Pixel coordinate grounding data
◆ ◆ ◆ ◆ ◆
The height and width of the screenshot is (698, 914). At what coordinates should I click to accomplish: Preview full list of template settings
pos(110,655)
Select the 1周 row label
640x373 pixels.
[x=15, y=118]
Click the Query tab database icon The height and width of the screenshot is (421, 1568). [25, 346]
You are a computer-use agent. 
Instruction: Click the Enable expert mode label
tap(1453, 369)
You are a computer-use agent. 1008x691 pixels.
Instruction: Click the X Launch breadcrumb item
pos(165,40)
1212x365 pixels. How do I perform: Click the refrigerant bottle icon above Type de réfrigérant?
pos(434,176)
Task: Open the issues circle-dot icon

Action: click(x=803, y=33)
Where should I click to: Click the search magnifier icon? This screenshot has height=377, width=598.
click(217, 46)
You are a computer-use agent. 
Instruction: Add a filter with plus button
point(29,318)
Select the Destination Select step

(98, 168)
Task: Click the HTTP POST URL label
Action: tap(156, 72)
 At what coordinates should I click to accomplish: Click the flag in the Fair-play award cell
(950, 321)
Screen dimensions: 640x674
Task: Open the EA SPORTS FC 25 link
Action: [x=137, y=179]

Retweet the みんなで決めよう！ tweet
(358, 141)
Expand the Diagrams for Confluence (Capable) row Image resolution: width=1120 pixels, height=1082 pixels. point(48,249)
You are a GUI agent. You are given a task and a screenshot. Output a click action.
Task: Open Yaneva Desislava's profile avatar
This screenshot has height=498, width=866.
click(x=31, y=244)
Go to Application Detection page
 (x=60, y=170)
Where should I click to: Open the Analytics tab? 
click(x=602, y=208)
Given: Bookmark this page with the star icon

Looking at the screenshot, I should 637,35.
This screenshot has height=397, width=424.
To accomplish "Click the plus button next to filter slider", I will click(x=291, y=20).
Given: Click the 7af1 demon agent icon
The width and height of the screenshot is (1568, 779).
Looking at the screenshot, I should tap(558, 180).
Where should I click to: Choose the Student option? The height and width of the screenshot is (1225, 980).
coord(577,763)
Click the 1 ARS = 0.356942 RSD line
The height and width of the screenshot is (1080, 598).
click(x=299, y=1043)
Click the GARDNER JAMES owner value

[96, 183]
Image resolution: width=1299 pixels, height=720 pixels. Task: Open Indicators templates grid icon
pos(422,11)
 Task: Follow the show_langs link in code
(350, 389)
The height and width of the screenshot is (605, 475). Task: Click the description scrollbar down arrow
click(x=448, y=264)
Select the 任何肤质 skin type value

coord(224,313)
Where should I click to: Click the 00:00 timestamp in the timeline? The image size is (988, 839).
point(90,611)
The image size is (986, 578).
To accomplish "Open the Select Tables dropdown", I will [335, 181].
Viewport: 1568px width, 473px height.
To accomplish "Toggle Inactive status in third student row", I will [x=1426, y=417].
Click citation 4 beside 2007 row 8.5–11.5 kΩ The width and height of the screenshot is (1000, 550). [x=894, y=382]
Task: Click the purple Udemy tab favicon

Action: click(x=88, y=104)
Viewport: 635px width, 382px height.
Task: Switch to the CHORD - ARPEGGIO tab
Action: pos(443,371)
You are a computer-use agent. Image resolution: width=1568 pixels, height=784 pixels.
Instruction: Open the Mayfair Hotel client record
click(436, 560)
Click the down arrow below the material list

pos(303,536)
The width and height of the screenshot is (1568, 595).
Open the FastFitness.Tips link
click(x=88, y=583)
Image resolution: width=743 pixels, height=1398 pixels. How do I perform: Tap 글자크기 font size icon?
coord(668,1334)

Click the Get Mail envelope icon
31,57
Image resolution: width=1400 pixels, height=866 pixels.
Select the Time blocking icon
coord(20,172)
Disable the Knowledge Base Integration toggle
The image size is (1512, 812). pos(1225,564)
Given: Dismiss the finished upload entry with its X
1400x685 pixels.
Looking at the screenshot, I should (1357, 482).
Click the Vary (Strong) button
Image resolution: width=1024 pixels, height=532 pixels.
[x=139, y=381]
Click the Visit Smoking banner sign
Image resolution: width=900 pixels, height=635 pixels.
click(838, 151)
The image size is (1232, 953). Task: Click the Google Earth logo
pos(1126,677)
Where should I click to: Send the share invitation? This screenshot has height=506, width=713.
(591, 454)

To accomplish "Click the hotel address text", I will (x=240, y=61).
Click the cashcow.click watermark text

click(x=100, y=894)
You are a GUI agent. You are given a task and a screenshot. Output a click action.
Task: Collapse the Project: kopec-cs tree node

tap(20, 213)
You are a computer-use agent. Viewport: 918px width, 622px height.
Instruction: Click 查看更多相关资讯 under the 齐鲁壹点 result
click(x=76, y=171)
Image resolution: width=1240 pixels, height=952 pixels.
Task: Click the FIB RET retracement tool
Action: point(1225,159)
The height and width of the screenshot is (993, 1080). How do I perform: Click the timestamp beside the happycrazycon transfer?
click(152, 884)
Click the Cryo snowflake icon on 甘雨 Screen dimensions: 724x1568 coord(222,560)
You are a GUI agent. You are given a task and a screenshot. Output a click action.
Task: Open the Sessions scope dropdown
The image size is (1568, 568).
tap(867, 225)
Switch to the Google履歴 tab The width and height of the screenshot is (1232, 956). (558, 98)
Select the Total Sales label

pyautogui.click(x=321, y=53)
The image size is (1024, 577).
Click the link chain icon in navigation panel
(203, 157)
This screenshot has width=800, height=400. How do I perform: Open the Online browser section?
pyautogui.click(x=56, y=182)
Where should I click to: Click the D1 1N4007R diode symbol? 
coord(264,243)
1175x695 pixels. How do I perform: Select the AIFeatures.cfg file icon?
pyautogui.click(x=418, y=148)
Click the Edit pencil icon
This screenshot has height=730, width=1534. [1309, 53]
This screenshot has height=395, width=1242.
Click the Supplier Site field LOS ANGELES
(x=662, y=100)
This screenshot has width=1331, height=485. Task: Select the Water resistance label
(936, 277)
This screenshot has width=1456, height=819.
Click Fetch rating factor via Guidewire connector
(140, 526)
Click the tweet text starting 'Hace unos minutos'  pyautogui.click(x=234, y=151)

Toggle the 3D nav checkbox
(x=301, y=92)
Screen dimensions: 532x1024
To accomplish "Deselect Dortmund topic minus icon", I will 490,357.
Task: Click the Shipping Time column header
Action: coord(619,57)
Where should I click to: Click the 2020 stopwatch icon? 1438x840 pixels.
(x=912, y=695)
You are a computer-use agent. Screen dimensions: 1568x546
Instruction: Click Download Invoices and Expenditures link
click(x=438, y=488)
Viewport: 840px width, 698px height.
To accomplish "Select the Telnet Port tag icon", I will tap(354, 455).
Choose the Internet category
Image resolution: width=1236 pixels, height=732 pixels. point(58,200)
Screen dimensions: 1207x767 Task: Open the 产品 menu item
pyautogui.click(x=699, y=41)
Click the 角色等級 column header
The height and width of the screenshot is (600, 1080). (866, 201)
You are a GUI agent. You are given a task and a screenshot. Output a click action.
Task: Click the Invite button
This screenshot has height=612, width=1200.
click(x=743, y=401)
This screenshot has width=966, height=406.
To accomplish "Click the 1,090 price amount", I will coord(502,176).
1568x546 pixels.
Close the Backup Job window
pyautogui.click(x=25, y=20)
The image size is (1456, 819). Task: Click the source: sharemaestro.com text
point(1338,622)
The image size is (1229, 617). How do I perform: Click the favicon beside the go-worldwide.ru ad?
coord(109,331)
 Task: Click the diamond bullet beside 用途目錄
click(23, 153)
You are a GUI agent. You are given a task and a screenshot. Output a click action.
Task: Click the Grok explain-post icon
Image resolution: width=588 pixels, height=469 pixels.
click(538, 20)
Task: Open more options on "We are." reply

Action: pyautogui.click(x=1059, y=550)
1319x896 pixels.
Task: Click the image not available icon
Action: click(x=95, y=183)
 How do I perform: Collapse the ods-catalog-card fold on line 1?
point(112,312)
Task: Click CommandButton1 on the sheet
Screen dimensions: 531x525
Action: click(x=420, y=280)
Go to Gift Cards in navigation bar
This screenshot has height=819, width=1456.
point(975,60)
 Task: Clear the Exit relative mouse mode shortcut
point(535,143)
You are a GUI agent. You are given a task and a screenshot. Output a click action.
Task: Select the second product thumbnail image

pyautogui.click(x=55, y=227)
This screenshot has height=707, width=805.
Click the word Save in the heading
◆ ◆ ◆ ◆ ◆
**Task prompt**:
Supply only the count of lines above holding "computer".

**Response below**:
6